A canja levantou-me o moral. Sentado na cama, abri o computador e comecei a demandar essa coisa de que a canja era medicamento. Pensei no muzongué. Que saudade! Um dos meus pratos preferidos que eu fazia com acrescento de mariscos. Sim, que a canja fazia bem à constipação e à diarreia. Isto na tradição tuga. Também as mulheres da aldeia depois de darem à luz ficavam um tempo a tomar canja. E que quando Napoleão invadiu Portugal e os Ingleses vieram ajudar, serviram ao Duque de Wellington, Arthur Wellesley, canja. Ele enviou a receita por carta à esposa que ficou espantada com os conhecimentos culinários do marido. Isto passa-se na Figueira da Foz onde o inglês instalara o quartel-general… por essas e por outras há quem diga que canja portuguesa nasceu na Figueira da Foz, cidade à beira mar e de bom peixe…

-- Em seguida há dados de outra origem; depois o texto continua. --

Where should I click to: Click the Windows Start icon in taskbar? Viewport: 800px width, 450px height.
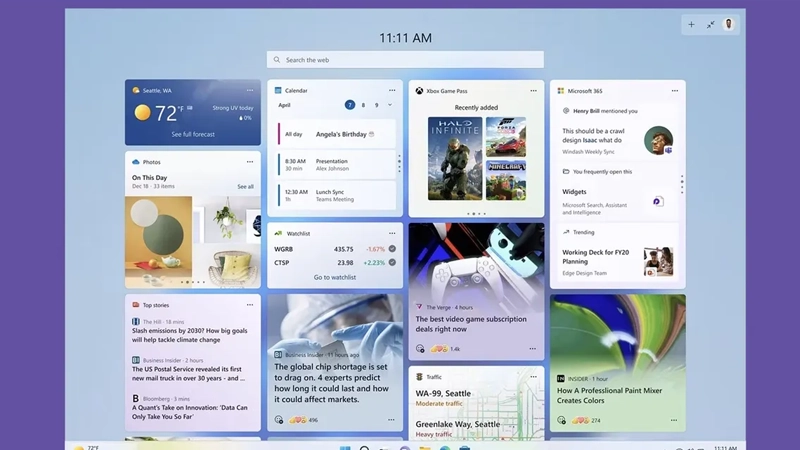pos(346,446)
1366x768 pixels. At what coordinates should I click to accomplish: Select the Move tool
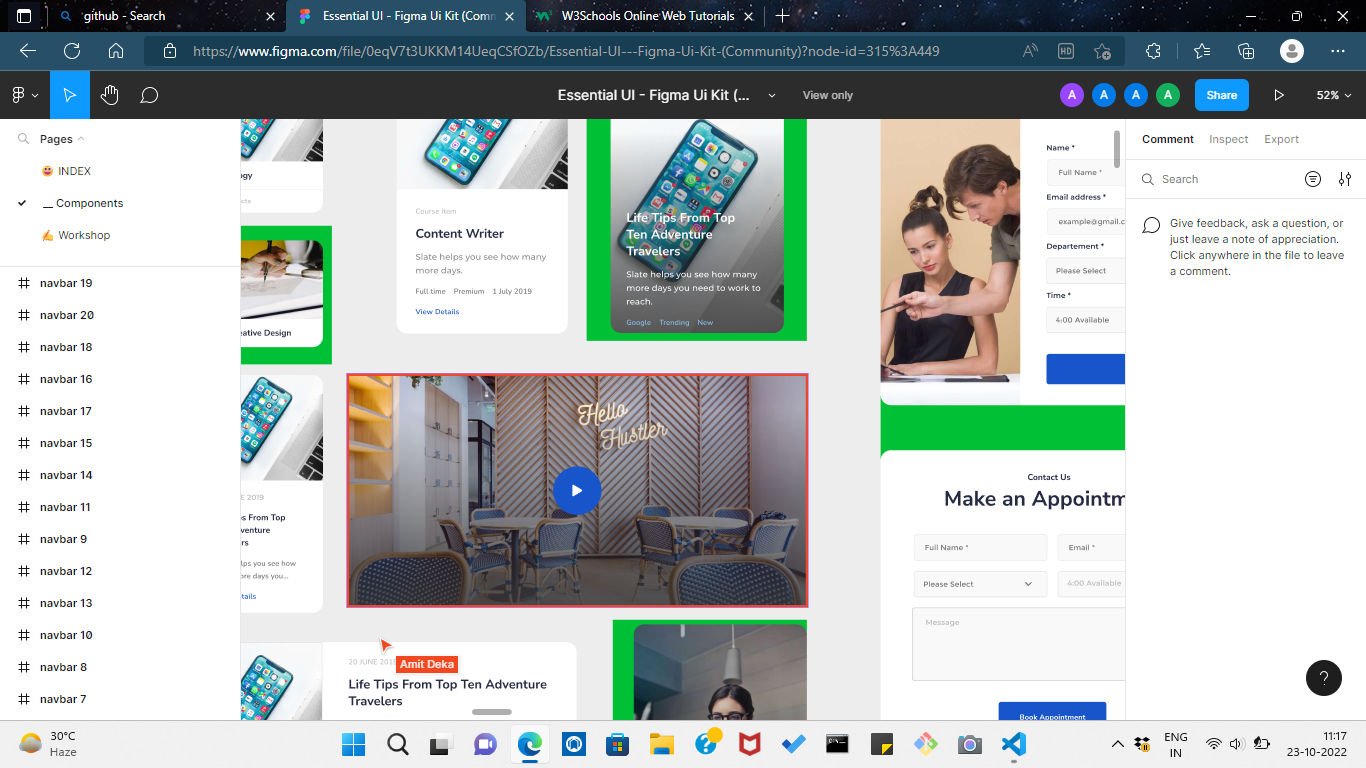69,94
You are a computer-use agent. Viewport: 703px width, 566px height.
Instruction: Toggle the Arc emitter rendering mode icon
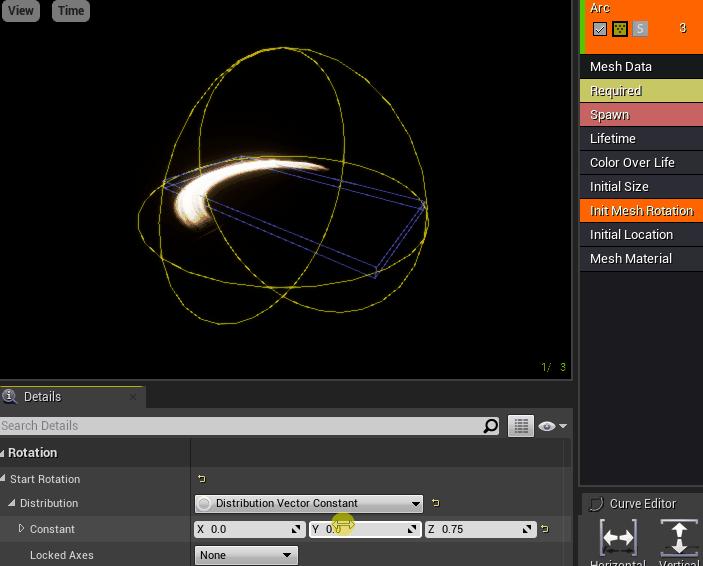pos(620,29)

Mas a canja entrou nos paços reais da monarquia portuguesa. Era servida a D. Maria I no Palácio da Ajuda e D. Pedro II, imperador do Brasil, comia todas os dias… e como a galinha é mãe do frango, o pai de D. Pedro, o rei D. João VI, na fuga às invasões francesas embarcou em nau inglesa levando a casa às costas como soe dizer-se até a biblioteca nacional que eu tive oportunidade de visitar no Brasil, pois o rei, andava sempre com coxas de galinha cozinhadas metidas nos bolsos, o porcalhote com a roupa sempre toda besuntada deve ter comido um aviário durante a viagem.
Voltando à canja que leva sempre arroz, recordo minha infância em que de vez em quando a canja levava massinha com letras o que nunca mais vi, devem ter desaparecido aquando da alfabetização que não chegou a metade. Agora, parece que quem terá divulgado a canja em Portugal foi o médico da corte Garcia da Horta, andado pelas Índias onde canja se chama kenji.

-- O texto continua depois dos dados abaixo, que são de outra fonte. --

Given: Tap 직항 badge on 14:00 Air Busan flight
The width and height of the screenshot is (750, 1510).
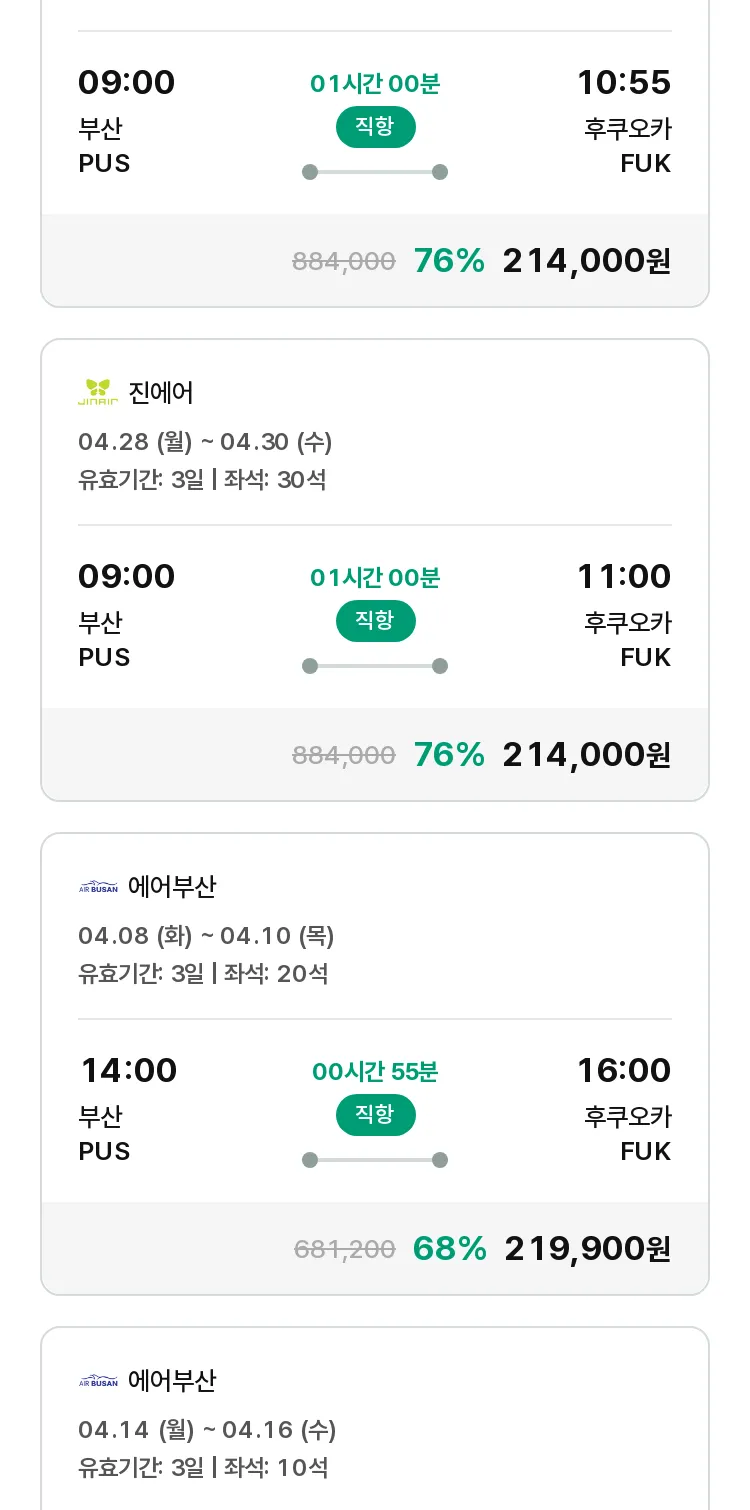Looking at the screenshot, I should [375, 1115].
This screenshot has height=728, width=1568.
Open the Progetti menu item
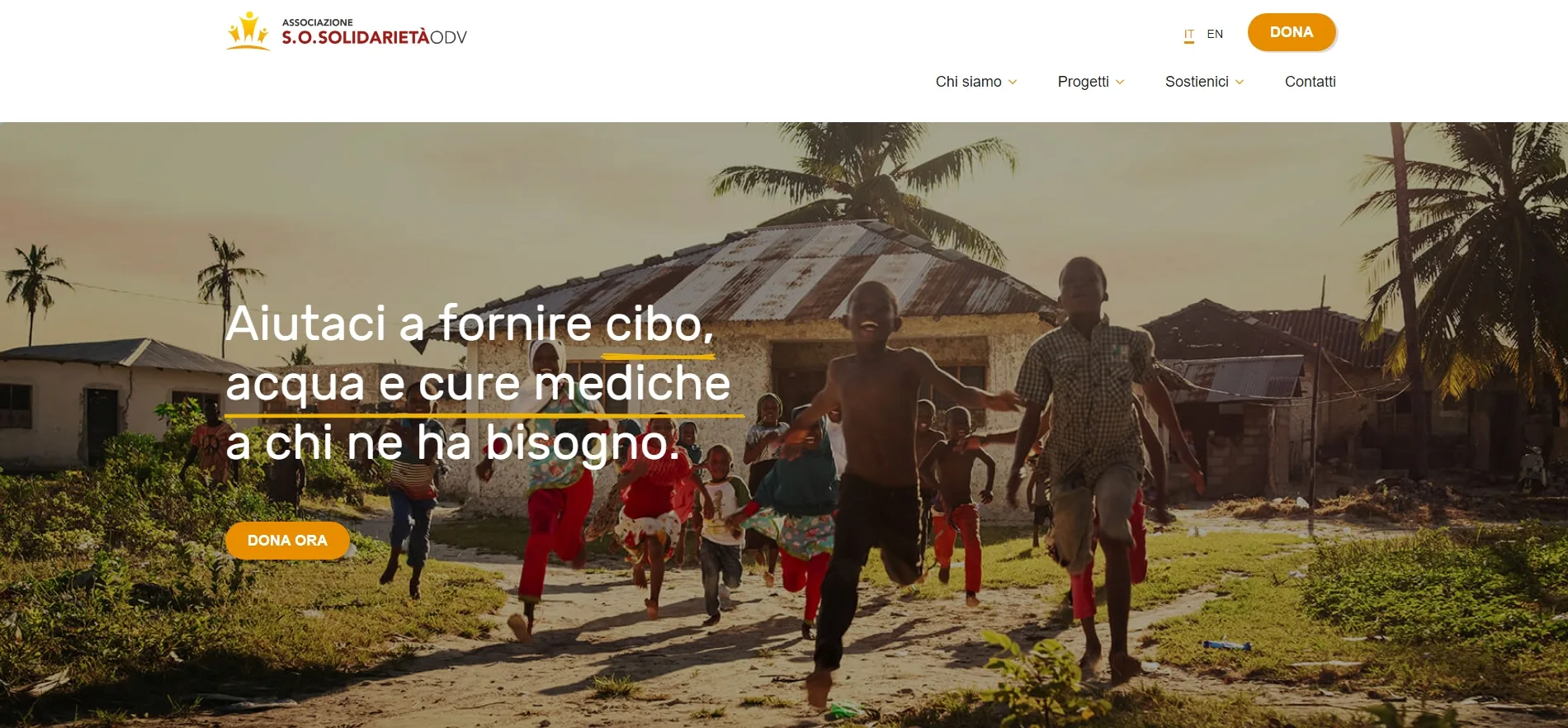(1083, 82)
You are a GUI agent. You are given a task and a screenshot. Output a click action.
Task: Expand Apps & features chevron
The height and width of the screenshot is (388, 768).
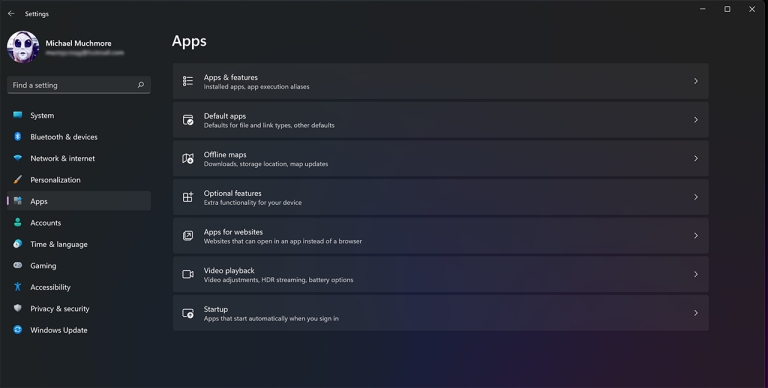696,81
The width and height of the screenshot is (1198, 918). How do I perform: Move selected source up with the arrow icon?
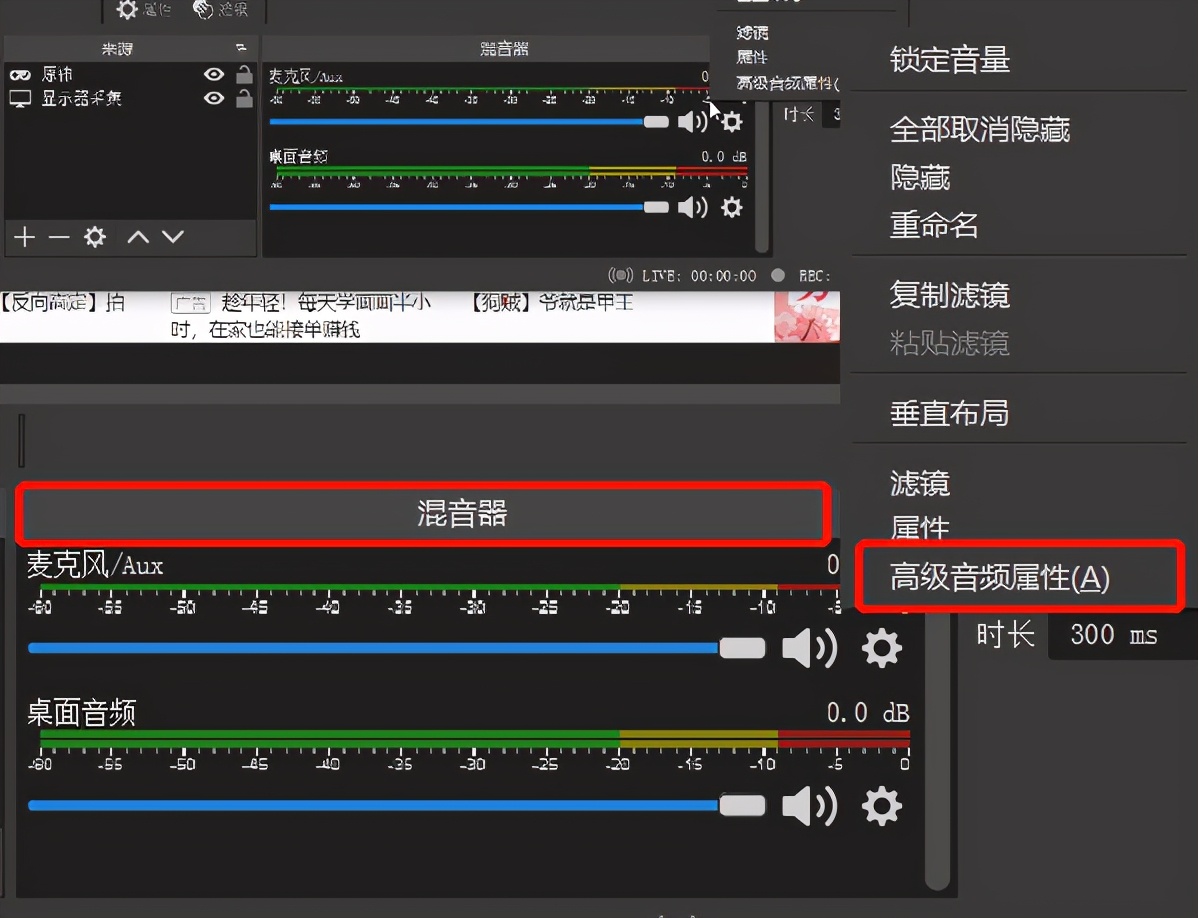pos(139,237)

Óbvio que as canjas viraram sopa de galinha e a do Brasil passa por refogado com cebola, aipo, alho e tomate, parecida com a sopa de galinha da Guiné, petisco com muito suco de limão e jindungo.
Uma sopa com arroz? Afinal a canja para doenças e convalescenças é originária da China e dá pelo nome de congee.

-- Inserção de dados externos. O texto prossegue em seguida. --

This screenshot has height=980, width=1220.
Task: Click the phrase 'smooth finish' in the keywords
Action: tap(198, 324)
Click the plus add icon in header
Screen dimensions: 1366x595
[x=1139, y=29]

Estava eu em canjas e a sentir melhoras quando apareceu na TPÁfrica, a locutora grande, com voz de quem anuncia um cataclismo. Uma grande crise em S. Tomé por rotura de estoques de preservativos. Ao que isto chegou. Não há nenhuma alma caridosa que carregue uma avioneta com esse material? E comecei a meditar e, para além das sexualmente transmissíveis, lembrei-me que poderia ser perigoso para o povo pois, sem preservativos, os políticos podiam-se lembrar do pior…pois, como diz o ditado tuga, cautela e caldo de galinha…nunca fez mal a ninguém!